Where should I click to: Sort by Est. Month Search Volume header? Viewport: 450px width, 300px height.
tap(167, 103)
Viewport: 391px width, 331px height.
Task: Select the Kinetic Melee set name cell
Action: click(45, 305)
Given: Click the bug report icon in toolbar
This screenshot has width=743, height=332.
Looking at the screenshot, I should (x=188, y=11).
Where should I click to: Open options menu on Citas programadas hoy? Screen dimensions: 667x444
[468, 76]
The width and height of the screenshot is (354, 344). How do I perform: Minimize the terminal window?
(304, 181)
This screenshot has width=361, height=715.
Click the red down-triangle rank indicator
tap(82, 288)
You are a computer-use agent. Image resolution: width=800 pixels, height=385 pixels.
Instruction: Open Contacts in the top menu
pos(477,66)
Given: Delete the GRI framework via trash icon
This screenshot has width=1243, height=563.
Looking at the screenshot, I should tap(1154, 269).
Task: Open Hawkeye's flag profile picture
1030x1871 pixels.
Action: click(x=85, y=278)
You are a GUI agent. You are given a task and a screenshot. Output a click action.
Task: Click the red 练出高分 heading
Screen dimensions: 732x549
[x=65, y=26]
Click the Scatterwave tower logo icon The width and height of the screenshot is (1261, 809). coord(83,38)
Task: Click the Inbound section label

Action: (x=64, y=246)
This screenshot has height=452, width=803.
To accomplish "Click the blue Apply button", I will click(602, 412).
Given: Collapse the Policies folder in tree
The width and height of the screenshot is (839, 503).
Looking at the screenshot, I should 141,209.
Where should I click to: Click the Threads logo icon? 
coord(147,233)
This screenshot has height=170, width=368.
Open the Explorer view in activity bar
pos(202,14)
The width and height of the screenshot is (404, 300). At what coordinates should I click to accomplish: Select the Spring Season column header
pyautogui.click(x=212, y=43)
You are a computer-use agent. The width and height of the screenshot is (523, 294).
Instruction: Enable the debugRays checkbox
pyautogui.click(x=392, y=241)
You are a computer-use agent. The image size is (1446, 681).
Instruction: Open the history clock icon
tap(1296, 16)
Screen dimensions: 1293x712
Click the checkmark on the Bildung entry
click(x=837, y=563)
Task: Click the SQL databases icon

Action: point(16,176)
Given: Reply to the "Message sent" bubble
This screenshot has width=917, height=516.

-=-=-

* **Exercise prompt**
Quote the data word for word from its first line through the line containing "Looking at the screenshot, I should (x=188, y=11).", including both of those lines.

* **Expected answer**
Where should I click to: Sort by Est. Month Search Volume header? Viewport: 450px width, 300px height.
tap(167, 103)
Viewport: 391px width, 331px height.
Task: Select the Kinetic Melee set name cell
Action: click(45, 305)
Given: Click the bug report icon in toolbar
This screenshot has width=743, height=332.
Looking at the screenshot, I should (x=188, y=11).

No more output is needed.